Collected data entries:
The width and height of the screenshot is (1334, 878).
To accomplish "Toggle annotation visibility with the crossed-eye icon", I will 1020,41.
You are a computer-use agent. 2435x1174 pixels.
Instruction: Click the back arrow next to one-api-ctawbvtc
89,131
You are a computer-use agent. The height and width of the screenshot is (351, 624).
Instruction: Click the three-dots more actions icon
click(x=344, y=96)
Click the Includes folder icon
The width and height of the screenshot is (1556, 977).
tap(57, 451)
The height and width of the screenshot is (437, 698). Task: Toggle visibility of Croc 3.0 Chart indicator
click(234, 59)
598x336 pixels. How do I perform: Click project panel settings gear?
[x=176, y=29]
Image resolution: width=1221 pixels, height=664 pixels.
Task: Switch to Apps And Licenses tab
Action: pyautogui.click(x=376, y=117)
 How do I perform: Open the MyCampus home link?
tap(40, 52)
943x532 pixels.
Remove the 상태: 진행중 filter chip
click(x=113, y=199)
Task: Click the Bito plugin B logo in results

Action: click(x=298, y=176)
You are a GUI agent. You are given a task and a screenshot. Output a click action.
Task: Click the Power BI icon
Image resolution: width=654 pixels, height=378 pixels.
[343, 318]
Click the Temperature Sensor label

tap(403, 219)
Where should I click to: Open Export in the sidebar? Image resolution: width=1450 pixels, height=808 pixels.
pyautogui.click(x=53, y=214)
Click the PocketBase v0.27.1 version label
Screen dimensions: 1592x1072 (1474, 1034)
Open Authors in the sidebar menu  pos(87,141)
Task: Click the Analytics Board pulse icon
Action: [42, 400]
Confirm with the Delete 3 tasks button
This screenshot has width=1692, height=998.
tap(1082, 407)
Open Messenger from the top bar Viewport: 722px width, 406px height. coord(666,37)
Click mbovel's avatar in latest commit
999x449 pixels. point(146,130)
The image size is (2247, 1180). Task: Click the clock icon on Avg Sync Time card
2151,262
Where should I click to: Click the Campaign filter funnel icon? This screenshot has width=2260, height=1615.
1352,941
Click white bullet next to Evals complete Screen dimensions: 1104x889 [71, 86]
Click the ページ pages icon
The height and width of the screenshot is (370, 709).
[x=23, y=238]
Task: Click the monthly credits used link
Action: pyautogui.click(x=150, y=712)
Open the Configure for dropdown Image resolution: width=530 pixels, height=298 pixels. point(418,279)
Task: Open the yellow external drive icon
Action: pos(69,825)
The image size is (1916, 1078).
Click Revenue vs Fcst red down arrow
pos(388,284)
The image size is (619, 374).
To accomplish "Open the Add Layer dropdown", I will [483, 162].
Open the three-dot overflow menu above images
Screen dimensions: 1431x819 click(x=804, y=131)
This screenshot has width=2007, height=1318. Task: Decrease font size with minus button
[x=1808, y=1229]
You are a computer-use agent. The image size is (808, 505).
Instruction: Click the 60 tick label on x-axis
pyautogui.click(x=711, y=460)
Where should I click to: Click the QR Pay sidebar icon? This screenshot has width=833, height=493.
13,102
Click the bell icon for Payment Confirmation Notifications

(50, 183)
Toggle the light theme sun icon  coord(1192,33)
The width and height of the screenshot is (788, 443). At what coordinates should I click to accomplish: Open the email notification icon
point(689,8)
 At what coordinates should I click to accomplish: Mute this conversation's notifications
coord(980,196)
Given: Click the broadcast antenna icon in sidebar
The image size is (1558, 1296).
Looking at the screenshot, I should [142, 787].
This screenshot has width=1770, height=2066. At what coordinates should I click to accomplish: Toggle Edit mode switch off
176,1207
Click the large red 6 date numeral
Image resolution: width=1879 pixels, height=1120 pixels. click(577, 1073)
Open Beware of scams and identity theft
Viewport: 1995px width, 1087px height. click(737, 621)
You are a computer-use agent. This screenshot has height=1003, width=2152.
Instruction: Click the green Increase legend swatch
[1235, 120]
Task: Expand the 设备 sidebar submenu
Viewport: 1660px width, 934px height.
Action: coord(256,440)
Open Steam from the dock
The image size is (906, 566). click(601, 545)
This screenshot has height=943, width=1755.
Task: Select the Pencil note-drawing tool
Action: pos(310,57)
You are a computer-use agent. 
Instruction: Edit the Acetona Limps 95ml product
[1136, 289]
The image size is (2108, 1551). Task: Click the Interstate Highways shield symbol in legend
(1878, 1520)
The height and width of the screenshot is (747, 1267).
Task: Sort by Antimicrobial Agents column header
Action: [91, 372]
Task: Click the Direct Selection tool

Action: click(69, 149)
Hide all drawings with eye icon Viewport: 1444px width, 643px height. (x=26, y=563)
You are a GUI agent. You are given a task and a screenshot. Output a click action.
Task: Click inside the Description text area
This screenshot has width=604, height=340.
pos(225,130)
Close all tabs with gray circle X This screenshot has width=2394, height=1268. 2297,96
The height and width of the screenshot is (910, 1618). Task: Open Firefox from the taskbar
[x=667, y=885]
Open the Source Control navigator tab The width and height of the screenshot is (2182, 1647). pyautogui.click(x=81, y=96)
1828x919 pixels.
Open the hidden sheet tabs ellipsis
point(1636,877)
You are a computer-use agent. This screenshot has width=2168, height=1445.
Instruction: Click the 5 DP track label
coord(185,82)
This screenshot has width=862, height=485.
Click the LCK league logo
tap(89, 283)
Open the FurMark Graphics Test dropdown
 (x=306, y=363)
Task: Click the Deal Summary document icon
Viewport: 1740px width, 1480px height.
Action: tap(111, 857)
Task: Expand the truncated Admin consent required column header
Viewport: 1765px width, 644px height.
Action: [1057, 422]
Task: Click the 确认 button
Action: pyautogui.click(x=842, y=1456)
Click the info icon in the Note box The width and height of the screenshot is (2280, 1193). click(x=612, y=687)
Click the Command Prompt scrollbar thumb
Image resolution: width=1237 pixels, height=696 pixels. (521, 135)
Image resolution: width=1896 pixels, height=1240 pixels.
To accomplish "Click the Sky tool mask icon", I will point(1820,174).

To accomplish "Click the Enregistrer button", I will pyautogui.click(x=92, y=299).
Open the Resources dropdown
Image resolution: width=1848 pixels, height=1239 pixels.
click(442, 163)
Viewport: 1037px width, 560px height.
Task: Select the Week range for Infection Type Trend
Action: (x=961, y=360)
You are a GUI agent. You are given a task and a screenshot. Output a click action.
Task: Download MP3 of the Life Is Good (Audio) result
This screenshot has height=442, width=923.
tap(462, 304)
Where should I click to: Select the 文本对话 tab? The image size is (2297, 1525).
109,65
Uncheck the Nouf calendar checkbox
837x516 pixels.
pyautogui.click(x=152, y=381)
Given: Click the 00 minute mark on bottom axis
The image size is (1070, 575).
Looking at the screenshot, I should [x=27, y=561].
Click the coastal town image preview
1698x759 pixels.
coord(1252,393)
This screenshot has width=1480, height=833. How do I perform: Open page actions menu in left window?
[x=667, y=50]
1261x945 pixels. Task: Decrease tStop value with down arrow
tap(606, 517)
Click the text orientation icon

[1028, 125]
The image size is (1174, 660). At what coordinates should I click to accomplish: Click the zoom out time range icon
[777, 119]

*TASK BRIEF*
Each entry above must be printed exactly as written.

*ANSWER BELOW*
The width and height of the screenshot is (1334, 878).
To accomplish "Toggle annotation visibility with the crossed-eye icon", I will 1020,41.
You are a computer-use agent. 2435x1174 pixels.
Instruction: Click the back arrow next to one-api-ctawbvtc
89,131
You are a computer-use agent. The height and width of the screenshot is (351, 624).
Instruction: Click the three-dots more actions icon
click(x=344, y=96)
Click the Includes folder icon
The width and height of the screenshot is (1556, 977).
tap(57, 451)
The height and width of the screenshot is (437, 698). Task: Toggle visibility of Croc 3.0 Chart indicator
click(234, 59)
598x336 pixels. How do I perform: Click project panel settings gear?
[x=176, y=29]
Image resolution: width=1221 pixels, height=664 pixels.
Task: Switch to Apps And Licenses tab
Action: pyautogui.click(x=376, y=117)
 How do I perform: Open the MyCampus home link?
tap(40, 52)
943x532 pixels.
Remove the 상태: 진행중 filter chip
click(x=113, y=199)
Task: Click the Bito plugin B logo in results

Action: click(x=298, y=176)
You are a GUI agent. You are given a task and a screenshot. Output a click action.
Task: Click the Power BI icon
Image resolution: width=654 pixels, height=378 pixels.
[343, 318]
Click the Temperature Sensor label

tap(403, 219)
Where should I click to: Open Export in the sidebar? Image resolution: width=1450 pixels, height=808 pixels.
pyautogui.click(x=53, y=214)
Click the PocketBase v0.27.1 version label
Screen dimensions: 1592x1072 (1474, 1034)
Open Authors in the sidebar menu  pos(87,141)
Task: Click the Analytics Board pulse icon
Action: [42, 400]
Confirm with the Delete 3 tasks button
This screenshot has width=1692, height=998.
tap(1082, 407)
Open Messenger from the top bar Viewport: 722px width, 406px height. coord(666,37)
Click mbovel's avatar in latest commit
999x449 pixels. point(146,130)
The image size is (2247, 1180). Task: Click the clock icon on Avg Sync Time card
2151,262
Where should I click to: Click the Campaign filter funnel icon? This screenshot has width=2260, height=1615.
1352,941
Click white bullet next to Evals complete Screen dimensions: 1104x889 [71, 86]
Click the ページ pages icon
The height and width of the screenshot is (370, 709).
[x=23, y=238]
Task: Click the monthly credits used link
Action: pyautogui.click(x=150, y=712)
Open the Configure for dropdown Image resolution: width=530 pixels, height=298 pixels. point(418,279)
Task: Open the yellow external drive icon
Action: pos(69,825)
The image size is (1916, 1078).
Click Revenue vs Fcst red down arrow
pos(388,284)
The image size is (619, 374).
To accomplish "Open the Add Layer dropdown", I will [483, 162].
Open the three-dot overflow menu above images
Screen dimensions: 1431x819 click(x=804, y=131)
This screenshot has width=2007, height=1318. Task: Decrease font size with minus button
[x=1808, y=1229]
You are a computer-use agent. The image size is (808, 505).
Instruction: Click the 60 tick label on x-axis
pyautogui.click(x=711, y=460)
Where should I click to: Click the QR Pay sidebar icon? This screenshot has width=833, height=493.
13,102
Click the bell icon for Payment Confirmation Notifications

(50, 183)
Toggle the light theme sun icon  coord(1192,33)
The width and height of the screenshot is (788, 443). At what coordinates should I click to accomplish: Open the email notification icon
point(689,8)
 At what coordinates should I click to accomplish: Mute this conversation's notifications
coord(980,196)
Given: Click the broadcast antenna icon in sidebar
The image size is (1558, 1296).
Looking at the screenshot, I should [142, 787].
This screenshot has width=1770, height=2066. At what coordinates should I click to accomplish: Toggle Edit mode switch off
176,1207
Click the large red 6 date numeral
Image resolution: width=1879 pixels, height=1120 pixels. click(577, 1073)
Open Beware of scams and identity theft
Viewport: 1995px width, 1087px height. click(737, 621)
You are a computer-use agent. This screenshot has height=1003, width=2152.
Instruction: Click the green Increase legend swatch
[1235, 120]
Task: Expand the 设备 sidebar submenu
Viewport: 1660px width, 934px height.
Action: coord(256,440)
Open Steam from the dock
The image size is (906, 566). click(601, 545)
This screenshot has height=943, width=1755.
Task: Select the Pencil note-drawing tool
Action: pos(310,57)
You are a computer-use agent. 
Instruction: Edit the Acetona Limps 95ml product
[1136, 289]
The image size is (2108, 1551). Task: Click the Interstate Highways shield symbol in legend
(1878, 1520)
The height and width of the screenshot is (747, 1267).
Task: Sort by Antimicrobial Agents column header
Action: [91, 372]
Task: Click the Direct Selection tool

Action: click(69, 149)
Hide all drawings with eye icon Viewport: 1444px width, 643px height. (x=26, y=563)
You are a GUI agent. You are given a task and a screenshot. Output a click action.
Task: Click inside the Description text area
This screenshot has width=604, height=340.
pos(225,130)
Close all tabs with gray circle X This screenshot has width=2394, height=1268. 2297,96
The height and width of the screenshot is (910, 1618). Task: Open Firefox from the taskbar
[x=667, y=885]
Open the Source Control navigator tab The width and height of the screenshot is (2182, 1647). pyautogui.click(x=81, y=96)
1828x919 pixels.
Open the hidden sheet tabs ellipsis
point(1636,877)
You are a computer-use agent. This screenshot has width=2168, height=1445.
Instruction: Click the 5 DP track label
coord(185,82)
This screenshot has width=862, height=485.
Click the LCK league logo
tap(89, 283)
Open the FurMark Graphics Test dropdown
 (x=306, y=363)
Task: Click the Deal Summary document icon
Viewport: 1740px width, 1480px height.
Action: tap(111, 857)
Task: Expand the truncated Admin consent required column header
Viewport: 1765px width, 644px height.
Action: [1057, 422]
Task: Click the 确认 button
Action: pyautogui.click(x=842, y=1456)
Click the info icon in the Note box The width and height of the screenshot is (2280, 1193). click(x=612, y=687)
Click the Command Prompt scrollbar thumb
Image resolution: width=1237 pixels, height=696 pixels. (521, 135)
Image resolution: width=1896 pixels, height=1240 pixels.
To accomplish "Click the Sky tool mask icon", I will point(1820,174).

To accomplish "Click the Enregistrer button", I will pyautogui.click(x=92, y=299).
Open the Resources dropdown
Image resolution: width=1848 pixels, height=1239 pixels.
click(442, 163)
Viewport: 1037px width, 560px height.
Task: Select the Week range for Infection Type Trend
Action: (x=961, y=360)
You are a GUI agent. You are given a task and a screenshot. Output a click action.
Task: Download MP3 of the Life Is Good (Audio) result
This screenshot has height=442, width=923.
tap(462, 304)
Where should I click to: Select the 文本对话 tab? The image size is (2297, 1525).
109,65
Uncheck the Nouf calendar checkbox
837x516 pixels.
pyautogui.click(x=152, y=381)
Given: Click the 00 minute mark on bottom axis
The image size is (1070, 575).
Looking at the screenshot, I should [x=27, y=561].
Click the coastal town image preview
1698x759 pixels.
coord(1252,393)
This screenshot has width=1480, height=833. How do I perform: Open page actions menu in left window?
[x=667, y=50]
1261x945 pixels. Task: Decrease tStop value with down arrow
tap(606, 517)
Click the text orientation icon

[1028, 125]
The image size is (1174, 660). At what coordinates should I click to accomplish: Click the zoom out time range icon
[777, 119]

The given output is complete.